━━━━━ LISTED RECORDS ━━━━━

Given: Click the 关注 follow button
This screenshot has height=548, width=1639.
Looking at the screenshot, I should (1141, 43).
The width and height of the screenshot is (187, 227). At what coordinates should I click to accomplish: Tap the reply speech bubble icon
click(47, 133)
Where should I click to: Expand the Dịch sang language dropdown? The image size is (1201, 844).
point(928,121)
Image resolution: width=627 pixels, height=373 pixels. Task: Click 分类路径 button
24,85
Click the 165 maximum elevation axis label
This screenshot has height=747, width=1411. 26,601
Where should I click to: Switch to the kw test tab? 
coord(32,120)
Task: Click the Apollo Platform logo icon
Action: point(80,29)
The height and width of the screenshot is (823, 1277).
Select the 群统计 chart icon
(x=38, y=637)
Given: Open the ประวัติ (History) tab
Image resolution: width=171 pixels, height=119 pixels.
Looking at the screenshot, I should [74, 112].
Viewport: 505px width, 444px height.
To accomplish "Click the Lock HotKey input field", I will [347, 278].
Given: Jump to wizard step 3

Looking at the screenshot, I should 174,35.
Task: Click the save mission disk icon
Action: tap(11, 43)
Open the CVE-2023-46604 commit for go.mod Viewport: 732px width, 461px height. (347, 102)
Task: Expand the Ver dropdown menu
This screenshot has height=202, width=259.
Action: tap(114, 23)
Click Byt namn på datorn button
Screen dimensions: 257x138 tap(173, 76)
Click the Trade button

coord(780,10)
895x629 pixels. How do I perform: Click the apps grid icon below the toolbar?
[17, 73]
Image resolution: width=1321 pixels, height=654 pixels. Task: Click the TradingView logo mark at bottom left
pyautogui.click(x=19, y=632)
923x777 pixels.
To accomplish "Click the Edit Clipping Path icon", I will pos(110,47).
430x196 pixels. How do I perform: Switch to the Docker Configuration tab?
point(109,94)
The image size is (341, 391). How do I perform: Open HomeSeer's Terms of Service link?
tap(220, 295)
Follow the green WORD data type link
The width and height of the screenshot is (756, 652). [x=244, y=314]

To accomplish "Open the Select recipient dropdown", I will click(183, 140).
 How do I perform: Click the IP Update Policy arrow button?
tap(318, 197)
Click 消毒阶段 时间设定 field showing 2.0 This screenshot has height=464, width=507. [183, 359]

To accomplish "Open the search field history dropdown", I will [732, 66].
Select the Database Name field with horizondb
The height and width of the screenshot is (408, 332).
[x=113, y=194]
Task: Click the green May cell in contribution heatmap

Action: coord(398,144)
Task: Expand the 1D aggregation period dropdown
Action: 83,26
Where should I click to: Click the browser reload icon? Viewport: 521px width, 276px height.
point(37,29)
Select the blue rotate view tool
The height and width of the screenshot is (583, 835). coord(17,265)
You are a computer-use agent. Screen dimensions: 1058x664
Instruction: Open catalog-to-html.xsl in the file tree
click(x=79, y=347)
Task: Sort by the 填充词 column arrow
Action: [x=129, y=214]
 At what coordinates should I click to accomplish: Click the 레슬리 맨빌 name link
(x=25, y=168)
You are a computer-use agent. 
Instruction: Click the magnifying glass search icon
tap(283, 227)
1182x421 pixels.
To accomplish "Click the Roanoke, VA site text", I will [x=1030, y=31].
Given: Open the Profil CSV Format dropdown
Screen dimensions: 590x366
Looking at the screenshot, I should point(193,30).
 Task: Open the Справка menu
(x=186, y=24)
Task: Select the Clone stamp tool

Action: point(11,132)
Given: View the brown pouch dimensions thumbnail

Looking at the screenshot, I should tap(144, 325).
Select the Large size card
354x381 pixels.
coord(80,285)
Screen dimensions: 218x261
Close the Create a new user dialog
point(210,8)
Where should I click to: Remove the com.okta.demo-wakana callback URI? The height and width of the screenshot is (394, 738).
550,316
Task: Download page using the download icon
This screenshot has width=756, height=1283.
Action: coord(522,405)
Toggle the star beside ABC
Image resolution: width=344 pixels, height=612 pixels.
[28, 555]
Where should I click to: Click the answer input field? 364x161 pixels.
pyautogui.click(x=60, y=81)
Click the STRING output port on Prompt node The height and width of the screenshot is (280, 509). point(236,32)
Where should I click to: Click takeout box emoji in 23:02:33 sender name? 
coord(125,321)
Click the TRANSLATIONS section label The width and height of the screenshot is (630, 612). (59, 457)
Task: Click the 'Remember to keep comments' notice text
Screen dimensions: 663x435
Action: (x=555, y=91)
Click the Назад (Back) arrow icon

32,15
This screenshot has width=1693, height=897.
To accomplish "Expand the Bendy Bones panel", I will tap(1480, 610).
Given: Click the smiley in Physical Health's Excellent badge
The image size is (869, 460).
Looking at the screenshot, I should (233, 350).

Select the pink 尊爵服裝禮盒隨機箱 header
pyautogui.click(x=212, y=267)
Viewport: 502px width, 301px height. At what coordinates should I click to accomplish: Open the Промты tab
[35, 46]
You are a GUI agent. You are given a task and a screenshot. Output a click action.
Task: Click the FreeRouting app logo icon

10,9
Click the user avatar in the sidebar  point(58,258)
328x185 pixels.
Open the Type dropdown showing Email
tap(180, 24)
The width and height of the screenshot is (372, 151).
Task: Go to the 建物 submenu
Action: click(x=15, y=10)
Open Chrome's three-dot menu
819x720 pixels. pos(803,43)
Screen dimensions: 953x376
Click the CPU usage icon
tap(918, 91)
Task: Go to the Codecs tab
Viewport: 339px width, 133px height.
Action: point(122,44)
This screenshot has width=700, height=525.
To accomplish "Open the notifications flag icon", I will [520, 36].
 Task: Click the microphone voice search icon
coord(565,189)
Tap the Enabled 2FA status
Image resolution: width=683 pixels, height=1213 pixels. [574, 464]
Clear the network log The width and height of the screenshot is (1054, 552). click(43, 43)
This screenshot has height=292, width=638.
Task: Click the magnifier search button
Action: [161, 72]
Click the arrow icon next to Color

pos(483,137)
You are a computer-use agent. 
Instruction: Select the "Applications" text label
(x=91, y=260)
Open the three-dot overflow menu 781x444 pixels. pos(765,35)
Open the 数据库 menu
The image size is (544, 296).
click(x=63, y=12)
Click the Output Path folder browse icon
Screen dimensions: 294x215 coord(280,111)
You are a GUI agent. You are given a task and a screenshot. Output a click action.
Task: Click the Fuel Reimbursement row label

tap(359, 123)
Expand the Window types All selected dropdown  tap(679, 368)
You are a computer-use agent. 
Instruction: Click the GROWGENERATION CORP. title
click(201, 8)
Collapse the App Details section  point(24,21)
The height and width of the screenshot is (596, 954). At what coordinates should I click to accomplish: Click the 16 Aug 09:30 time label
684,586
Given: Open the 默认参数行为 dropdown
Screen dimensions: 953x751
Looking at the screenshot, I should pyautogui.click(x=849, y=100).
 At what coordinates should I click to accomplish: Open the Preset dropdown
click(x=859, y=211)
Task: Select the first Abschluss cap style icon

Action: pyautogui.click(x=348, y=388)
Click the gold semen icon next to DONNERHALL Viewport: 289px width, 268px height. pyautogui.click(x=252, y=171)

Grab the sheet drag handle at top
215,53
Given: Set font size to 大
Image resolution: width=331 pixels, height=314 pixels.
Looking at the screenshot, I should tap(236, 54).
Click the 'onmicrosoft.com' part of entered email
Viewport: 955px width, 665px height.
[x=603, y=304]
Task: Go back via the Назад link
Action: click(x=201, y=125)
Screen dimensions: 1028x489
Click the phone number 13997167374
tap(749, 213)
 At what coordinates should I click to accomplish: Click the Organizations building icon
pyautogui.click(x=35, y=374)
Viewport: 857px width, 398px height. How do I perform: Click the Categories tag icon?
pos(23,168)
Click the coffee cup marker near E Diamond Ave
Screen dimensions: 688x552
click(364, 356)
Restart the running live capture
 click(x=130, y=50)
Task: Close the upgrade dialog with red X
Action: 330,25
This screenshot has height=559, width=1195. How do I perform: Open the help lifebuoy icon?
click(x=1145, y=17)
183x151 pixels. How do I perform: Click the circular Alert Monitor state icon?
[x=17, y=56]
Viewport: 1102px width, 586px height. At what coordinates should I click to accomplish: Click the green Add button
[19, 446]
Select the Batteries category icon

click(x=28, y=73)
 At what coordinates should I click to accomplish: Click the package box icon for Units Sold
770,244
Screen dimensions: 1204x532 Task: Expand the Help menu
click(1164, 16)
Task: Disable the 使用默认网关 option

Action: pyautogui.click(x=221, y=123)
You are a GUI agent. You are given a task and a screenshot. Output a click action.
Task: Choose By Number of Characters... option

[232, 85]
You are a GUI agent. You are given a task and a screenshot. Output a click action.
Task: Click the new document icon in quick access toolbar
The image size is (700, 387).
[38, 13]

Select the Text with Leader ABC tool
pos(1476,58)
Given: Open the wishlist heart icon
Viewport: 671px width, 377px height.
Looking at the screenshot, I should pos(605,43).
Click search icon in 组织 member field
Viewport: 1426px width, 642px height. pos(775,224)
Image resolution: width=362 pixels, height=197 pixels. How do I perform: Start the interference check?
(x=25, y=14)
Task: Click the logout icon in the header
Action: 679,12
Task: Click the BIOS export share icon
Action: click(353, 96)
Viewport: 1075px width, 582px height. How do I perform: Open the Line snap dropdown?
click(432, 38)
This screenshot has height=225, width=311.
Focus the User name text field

━━━━━

_WHAT TO DO_
Using the material above, transcribe exactly the lines from the line with "Task: Click the FreeRouting app logo icon" to the line with "328x185 pixels."; both count, and nothing else goes in.

_ANSWER FOR THIS EXERCISE_
Task: Click the FreeRouting app logo icon

10,9
Click the user avatar in the sidebar  point(58,258)
328x185 pixels.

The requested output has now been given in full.